> _Task item_
Go to the line holding "You are a GUI" in the data below. Return it and each line after it through the last, exactly, and skip the pictures.
+ + + + +
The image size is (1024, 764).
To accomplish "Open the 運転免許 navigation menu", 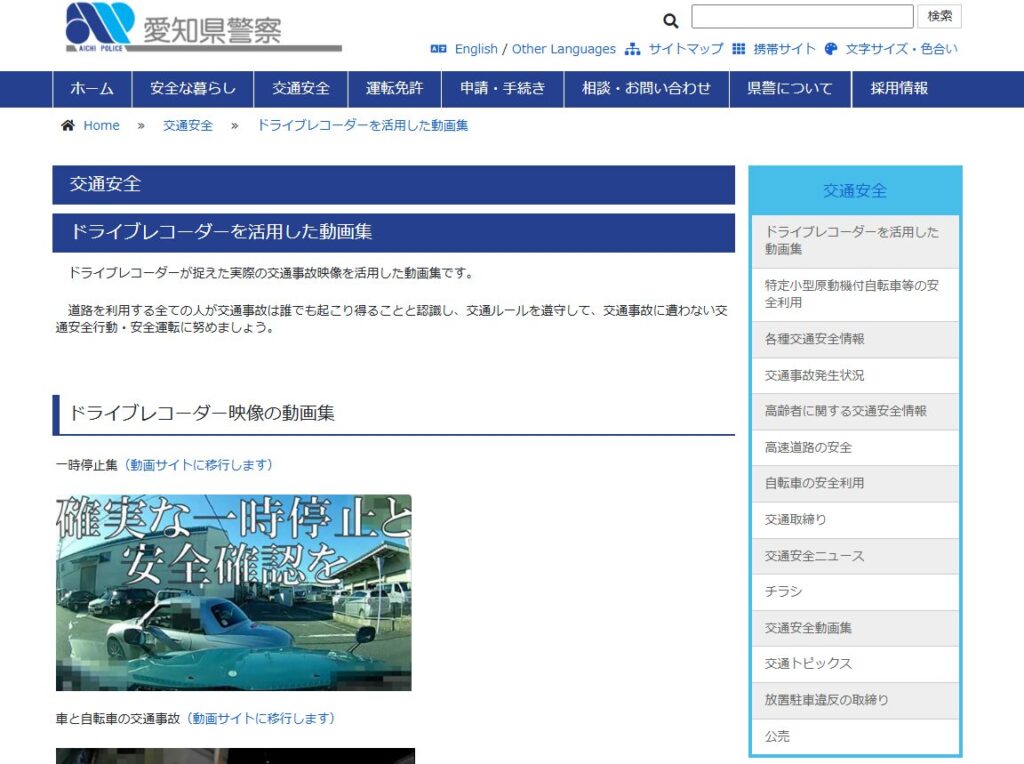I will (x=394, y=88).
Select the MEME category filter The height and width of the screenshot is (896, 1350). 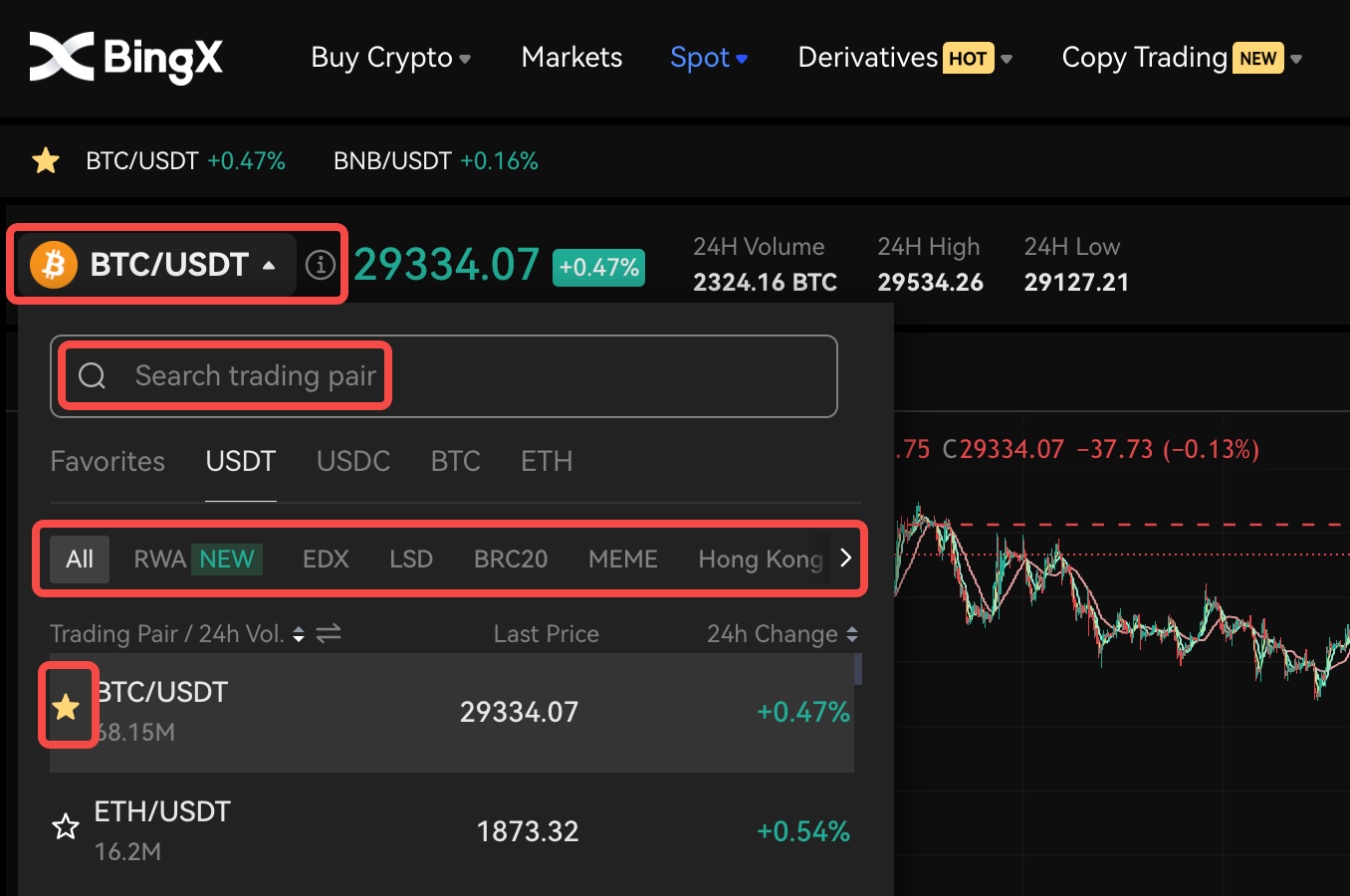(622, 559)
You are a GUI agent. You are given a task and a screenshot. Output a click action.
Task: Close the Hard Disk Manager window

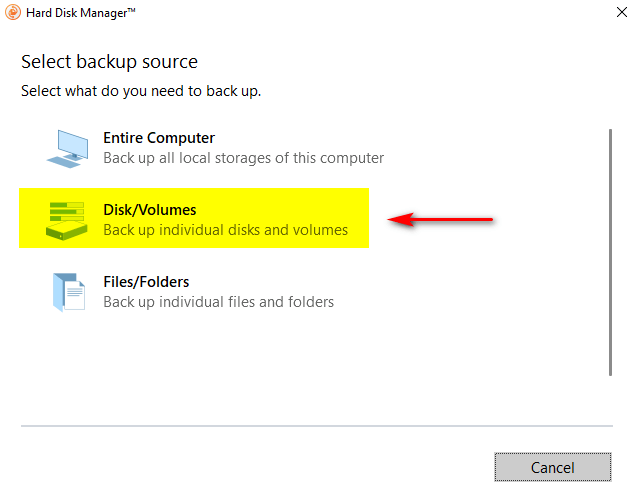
+ + + + +
> _Task answer_
You are a GUI agent. You are given a task and a screenshot. Output a click action.
Task: Close the Hard Disk Manager window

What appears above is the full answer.